Criminalising the buying of sex in Scotland would “disempower” women and put them in further danger, the head of a leading charity has claimed.
Last year the Scottish government launched a consultation on sex work, outlining its position that it regards it as a form of violence against women.
Ash Denham, the community safety minister, has previously given her support to the so-called Nordic model, where men are criminalised for seeking to buy sex.
The policy has also been supported by Diane Martin, 57, a Dundee-based campaigner who was trafficked for sex as a teenager, who said: “Going forward we must recognise prostitution and sex trafficking as the same thing.”
However, Dr Marsha Scott, the chief executive of Scottish Women’s Aid, which works to end domestic abuse, has made it clear that the charity will not back the proposals.
In a letter responding to a request for support from Martin, she wrote: “Criminalisation of sex work is a major issue and can cause increased risk for the women involved in it.
“As you know, it’s impossible to criminalise the buyer without impacting on the woman by completely disempowering her and taking away any small bit of choice she has in this awful power dynamic. We also know from research in other countries that operate from models of criminalisation of sex that it pushes it deeper underground; forces women into positions and places which make it harder to risk-assess; creates bigger barriers for support services to operate; and makes it impossible for women to work in groups which currently creates a degree of safety and peer support.”
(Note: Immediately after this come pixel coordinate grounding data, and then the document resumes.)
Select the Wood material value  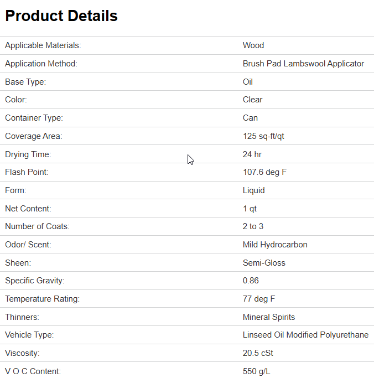click(x=253, y=45)
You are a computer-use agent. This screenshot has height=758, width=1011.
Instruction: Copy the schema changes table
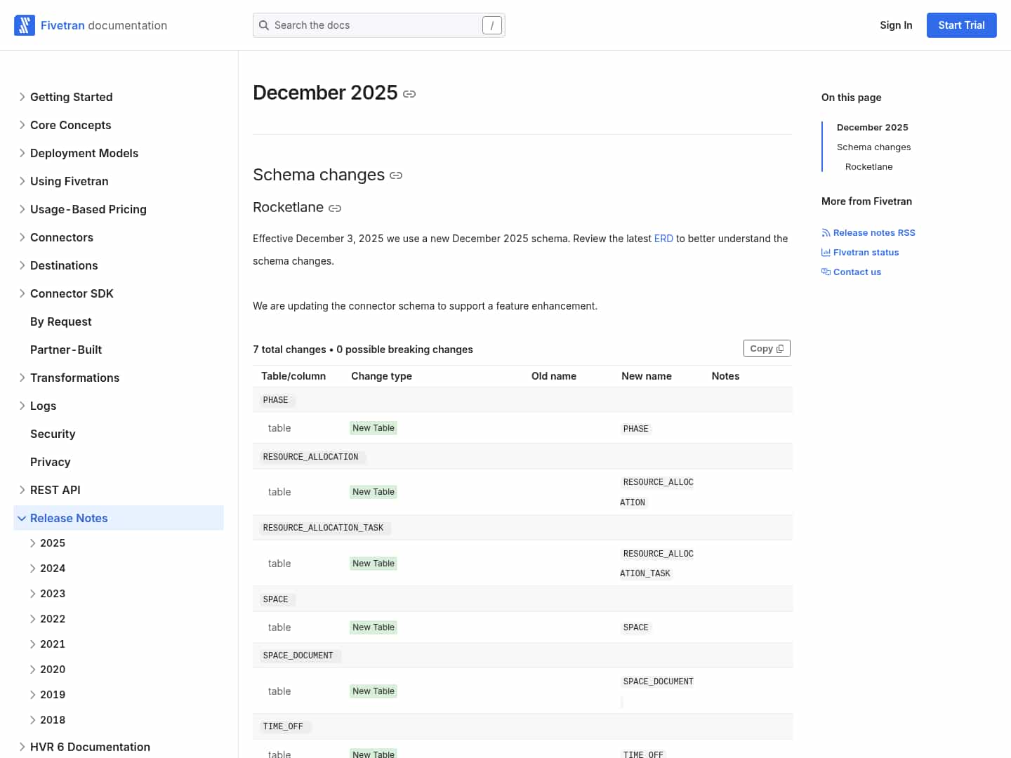(x=766, y=349)
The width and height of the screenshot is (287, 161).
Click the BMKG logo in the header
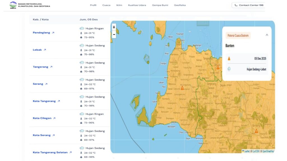12,5
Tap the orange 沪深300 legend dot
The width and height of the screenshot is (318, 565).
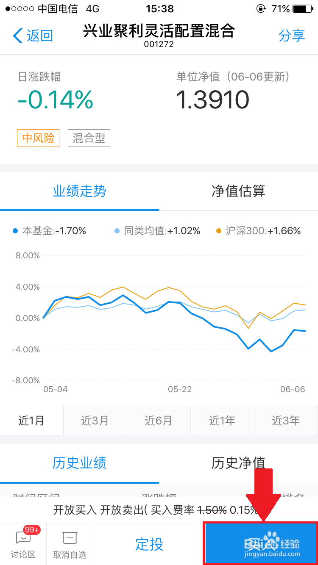219,231
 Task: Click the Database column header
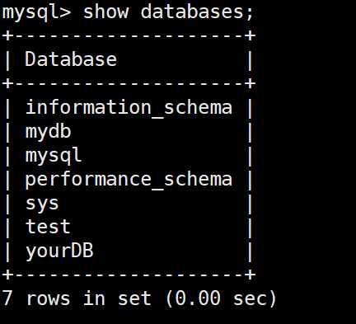pos(71,59)
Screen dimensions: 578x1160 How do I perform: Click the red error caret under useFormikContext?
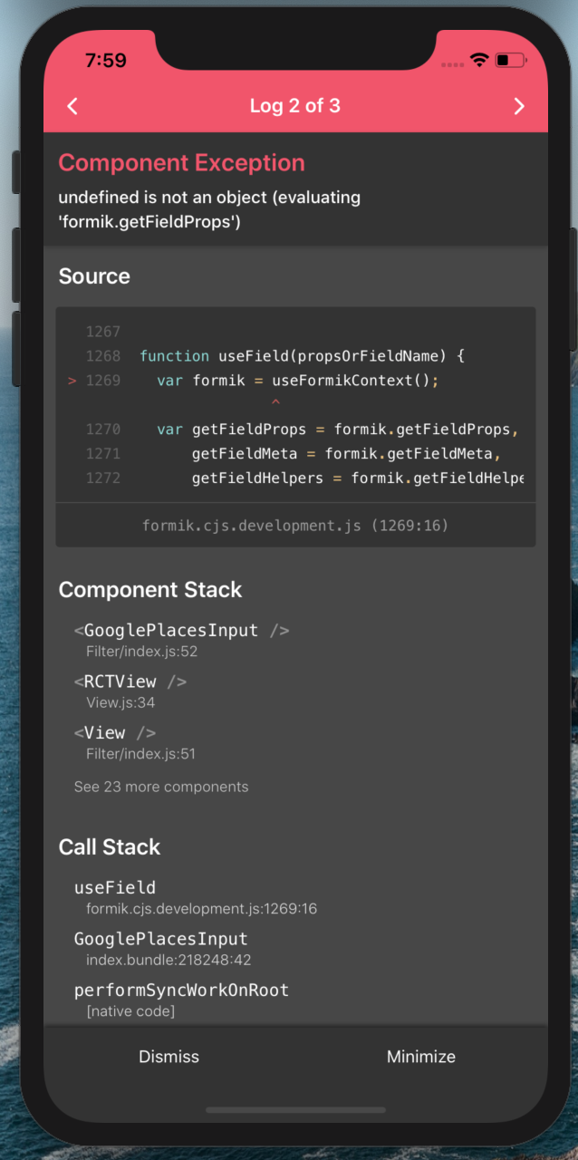coord(275,401)
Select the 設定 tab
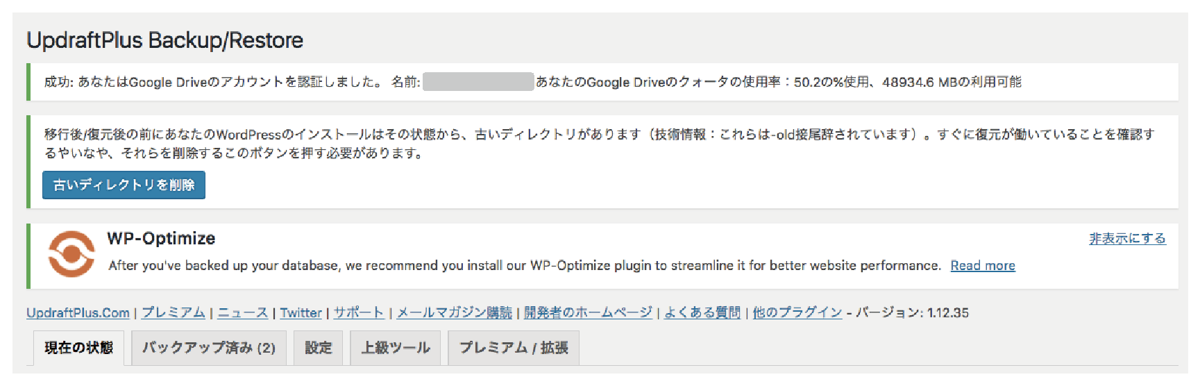Screen dimensions: 1200x386 click(319, 348)
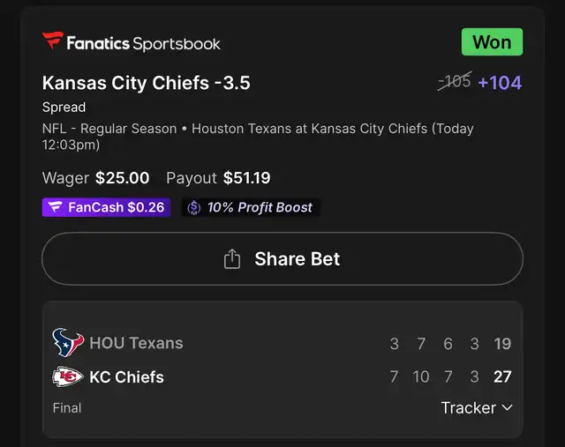Select the KC Chiefs score row

[x=283, y=376]
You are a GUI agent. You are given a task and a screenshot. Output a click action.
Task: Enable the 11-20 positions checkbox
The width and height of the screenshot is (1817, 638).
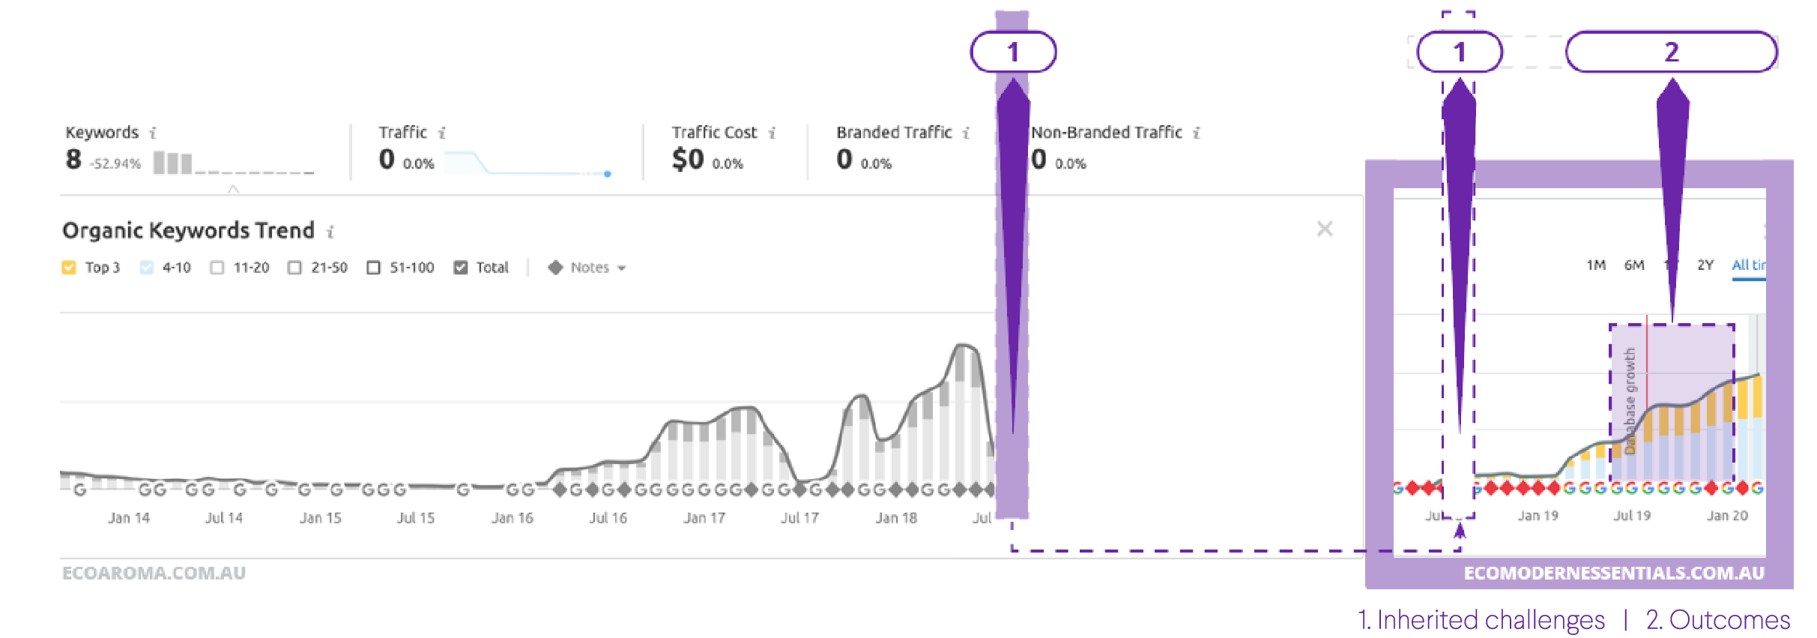click(217, 268)
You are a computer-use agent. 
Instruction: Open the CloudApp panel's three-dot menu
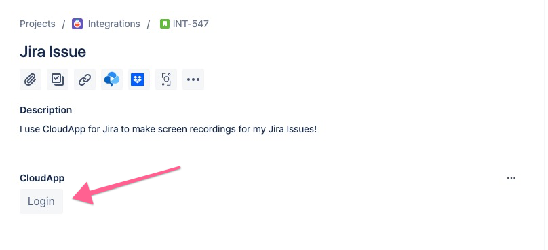click(511, 178)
She said that Scottish Women’s Aid saw sex work as a form of violence against women, but added: “We want to stop the demand, but we think we are not in that place yet and we can’t therefore operate in a way that would only work if we had.”
The exchange of sexual services for money is legal in Scotland but associated activities such as brothel keeping and kerb crawling are outlawed. In Edinburgh, brothels, whose existence is tolerated by the authorities, are allowed to operate.
The government consultation received 4,000 responses which were “polarised” between those in favour of total decriminalisation and those who favoured outlawing the sale of sex.
At the beginning of the process Denham said: “This consultation is an opportunity for a national discussion about how we address this form of gendered violence, protect the human rights and dignity of women, and improve outcomes.”
The Scottish government has since announced plans to create a “bespoke” model to help women involved in sex work.